Je voudrais saluer l’action de la Banque mondiale parce que nous sommes toujours en période de pandémie de Covid-19. Et en 2020, l’institution à travers des financements rapides, à travers le projet Covax pour l’acquisition des vaccins et à travers l’utilisation des ressources IDA, a de manière anticipée appuyé notre pays dans le cadre de sa riposte. Ce qui nous a permis de faire face à la pandémie et de maîtriser la situation.
Parlant des conséquences à la fois économiques, financières et sociales de la pandémie, cette situation a eu des contraintes fortes sur les pays, et sur nos pays en particulier. Au plan budgétaire, les situations étaient assez difficiles et liées à la baisse des revenus et à une augmentation des dépenses prioritaires. Avec évidemment les soldes budgétaires qui se sont dégradés.
À l’extérieur, les soldes courants se sont aussi dégradés, et on a également observé une augmentation de l’endettement. Dans la sous-région, nous avons connu globalement un taux d’endettement de 55%, et au niveau du Cameroun, nous avons atteint 44% de taux d’endettement. Mais dans ces conditions-là, le Cameroun a réussi à préserver son évolution avec un taux de croissance de 0,7% alors que nous nous attendions à une récession de près de 3%. Tout ceci évidemment grâce aux différents soutiens qui nous venaient de la Banque mondiale, du FMI et des autres partenaires au développement.
Ousmane Diagana, vice-président de la Banque mondiale.
«Le pourcentage du Cameroun dans notre portefeuille se situe entre 6 et 7%»
J’ai eu le privilège d’être nommé le 1er juillet 2020 comme vice-président de la Banque mondiale de l’Afrique de l’ouest et de l’Afrique centrale. Et il me paraissait urgent de venir sur le terrain. Mais malheureusement, ma nomination a pris date au moment de la Covid-19 et on ne pouvait pas voyager.
Mais le choix du Cameroun comme le premier pays que je visite en Afrique centrale me paraissait tout naturel pour deux raisons. La première c’est que le Cameroun a certainement, au niveau du continent, et en tout cas en Afrique subsaharienne et en particulier en Afrique occidentale et centrale, la capitale humain, physique et naturel le plus fort. Ma visite vise donc sur ce point à écouter le gouvernement camerounais pour faire en sorte que ce capital-là puisse véritablement se développer et se transformer en croissance économique forte pour les populations.

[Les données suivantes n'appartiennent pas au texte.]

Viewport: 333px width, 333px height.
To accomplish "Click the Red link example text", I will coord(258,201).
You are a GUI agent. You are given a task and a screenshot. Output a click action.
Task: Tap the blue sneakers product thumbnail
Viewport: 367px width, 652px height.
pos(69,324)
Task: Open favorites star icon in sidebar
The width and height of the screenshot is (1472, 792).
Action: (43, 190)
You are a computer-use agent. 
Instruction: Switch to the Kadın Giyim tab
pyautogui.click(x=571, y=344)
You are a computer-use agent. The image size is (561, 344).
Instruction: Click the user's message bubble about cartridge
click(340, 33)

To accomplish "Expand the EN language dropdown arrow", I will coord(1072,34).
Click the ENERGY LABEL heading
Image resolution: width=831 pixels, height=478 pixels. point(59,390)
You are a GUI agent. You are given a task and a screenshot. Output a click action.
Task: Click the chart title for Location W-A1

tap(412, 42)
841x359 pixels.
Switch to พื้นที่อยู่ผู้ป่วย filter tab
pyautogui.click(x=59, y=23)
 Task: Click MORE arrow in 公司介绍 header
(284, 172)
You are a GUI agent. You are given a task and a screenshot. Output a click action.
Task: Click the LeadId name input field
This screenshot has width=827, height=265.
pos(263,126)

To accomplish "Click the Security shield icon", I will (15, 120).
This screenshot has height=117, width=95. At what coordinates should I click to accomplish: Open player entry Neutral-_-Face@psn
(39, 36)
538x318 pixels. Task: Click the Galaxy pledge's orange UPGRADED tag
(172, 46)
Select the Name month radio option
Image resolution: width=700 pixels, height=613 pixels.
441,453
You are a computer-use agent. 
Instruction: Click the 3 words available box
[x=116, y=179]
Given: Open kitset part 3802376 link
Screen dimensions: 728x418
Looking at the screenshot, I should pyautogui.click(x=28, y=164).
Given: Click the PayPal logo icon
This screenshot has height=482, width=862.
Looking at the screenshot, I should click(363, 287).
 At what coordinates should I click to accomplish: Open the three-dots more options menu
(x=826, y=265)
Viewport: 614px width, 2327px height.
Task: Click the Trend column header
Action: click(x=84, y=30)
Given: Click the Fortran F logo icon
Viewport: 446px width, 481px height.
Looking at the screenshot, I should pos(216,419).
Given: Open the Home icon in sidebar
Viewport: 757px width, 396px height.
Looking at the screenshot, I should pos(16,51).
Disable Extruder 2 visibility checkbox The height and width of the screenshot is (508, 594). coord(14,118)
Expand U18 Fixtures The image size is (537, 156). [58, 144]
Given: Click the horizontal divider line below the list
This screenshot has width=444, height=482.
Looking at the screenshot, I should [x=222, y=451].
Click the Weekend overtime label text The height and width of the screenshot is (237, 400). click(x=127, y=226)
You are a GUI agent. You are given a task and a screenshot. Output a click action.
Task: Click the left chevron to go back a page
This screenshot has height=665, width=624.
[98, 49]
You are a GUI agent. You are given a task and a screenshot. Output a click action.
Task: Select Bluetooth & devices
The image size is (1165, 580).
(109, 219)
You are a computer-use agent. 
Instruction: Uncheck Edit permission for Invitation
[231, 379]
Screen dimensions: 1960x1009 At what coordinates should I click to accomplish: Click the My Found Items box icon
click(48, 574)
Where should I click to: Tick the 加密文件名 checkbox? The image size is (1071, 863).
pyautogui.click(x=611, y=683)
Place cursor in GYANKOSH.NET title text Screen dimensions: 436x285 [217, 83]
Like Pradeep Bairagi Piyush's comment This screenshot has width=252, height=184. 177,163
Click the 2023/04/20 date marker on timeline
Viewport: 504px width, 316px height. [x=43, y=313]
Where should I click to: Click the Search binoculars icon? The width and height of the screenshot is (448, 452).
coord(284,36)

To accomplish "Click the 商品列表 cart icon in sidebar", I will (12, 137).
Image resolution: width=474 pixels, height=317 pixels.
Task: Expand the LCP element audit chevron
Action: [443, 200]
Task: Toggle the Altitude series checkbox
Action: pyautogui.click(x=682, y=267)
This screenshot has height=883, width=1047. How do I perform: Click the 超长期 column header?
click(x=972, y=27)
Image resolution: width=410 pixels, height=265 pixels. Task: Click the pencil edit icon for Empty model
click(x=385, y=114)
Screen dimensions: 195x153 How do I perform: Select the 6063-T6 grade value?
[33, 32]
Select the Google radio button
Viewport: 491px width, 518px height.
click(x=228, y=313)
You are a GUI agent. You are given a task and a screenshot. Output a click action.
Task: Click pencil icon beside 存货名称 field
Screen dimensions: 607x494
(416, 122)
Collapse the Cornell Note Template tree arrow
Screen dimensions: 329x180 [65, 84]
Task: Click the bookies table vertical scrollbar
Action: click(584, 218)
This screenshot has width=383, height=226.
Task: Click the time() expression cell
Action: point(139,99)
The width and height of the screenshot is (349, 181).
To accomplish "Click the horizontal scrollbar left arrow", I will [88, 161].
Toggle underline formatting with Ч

La deuxième raison est que notre portefeuille au Cameroun a augmenté de manière significative ces dernières années. Sur les 280 projets nationaux que nous avons pour l’Afrique de l’ouest et l’Afrique centrale, le Cameroun en a 15 et cela se situe autour de 6 ou 7% de notre portefeuille. Et sur les 40 milliards de dollars que nous investissons actuellement dans cette zone, le Cameroun a 3 milliards de dollars. C’est extrêmement important.